Ortega explicó que las cifras respaldan esta realidad. Según indicó, durante el primer semestre de 2026 los índices de violencia aumentaron un 34 % en comparación con el mismo período del año anterior. Además, precisó que el crimen organizado se diferencia de la delincuencia común porque opera de manera transnacional, busca controlar territorios, sembrar miedo en la población e infiltrarse en la economía local.

El especialista también cuestionó el enfoque del Gobierno en materia de seguridad. A su criterio, se está confundiendo la política de seguridad con la política criminal. Mientras la primera debe enfocarse en la prevención mediante inteligencia y anticipación, la segunda actúa una vez que el delito ya se ha cometido.

Respecto a los operativos ejecutados por las autoridades, Ortega sostuvo que los estados de excepción y los toques de queda son medidas temporales que no solucionan las causas estructurales de la violencia. Como ejemplo mencionó los recientes atentados con explosivos registrados en Quito, los cuales, aseguró, estuvieron precedidos por alertas que no fueron atendidas de manera oportuna debido a la falta de capacidad preventiva y de inteligencia criminal.

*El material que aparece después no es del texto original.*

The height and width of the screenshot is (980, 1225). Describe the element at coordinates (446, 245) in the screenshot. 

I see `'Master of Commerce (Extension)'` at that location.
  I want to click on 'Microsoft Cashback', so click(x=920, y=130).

Asimismo, señaló que las organizaciones delictivas cuentan con una alta capacidad de adaptación tanto en el ámbito económico como político, lo que les permite reorganizarse rápidamente después de los operativos de las fuerzas del orden.

El experto identificó tres fallas estructurales en la estrategia actual: centrar la respuesta únicamente en el uso de la fuerza, la ausencia de una inteligencia financiera eficiente para rastrear los recursos de las organizaciones criminales y un sistema judicial débil, marcado por altos niveles de impunidad, donde tres de cada cuatro procesos no llegan a sentencia.

Frente a este escenario, Ortega planteó la necesidad de implementar una estrategia integral que combine acciones de seguridad con políticas sociales. Entre ellas, destacó la intervención en los denominados "puntos calientes" mediante programas de educación, salud, iluminación y recuperación de espacios públicos, con el objetivo de reducir el reclutamiento de menores por parte de las bandas criminales.

Además, advirtió que las disputas políticas entre el Gobierno y los municipios dificultan una respuesta coordinada frente al crimen organizado. Finalmente, Ortega concluyó que la efectividad de la política de seguridad no debe medirse por el número de detenciones, sino por la capacidad del Estado para prevenir que las organizaciones criminales ejecuten sus acciones y consoliden su control sobre los territorios.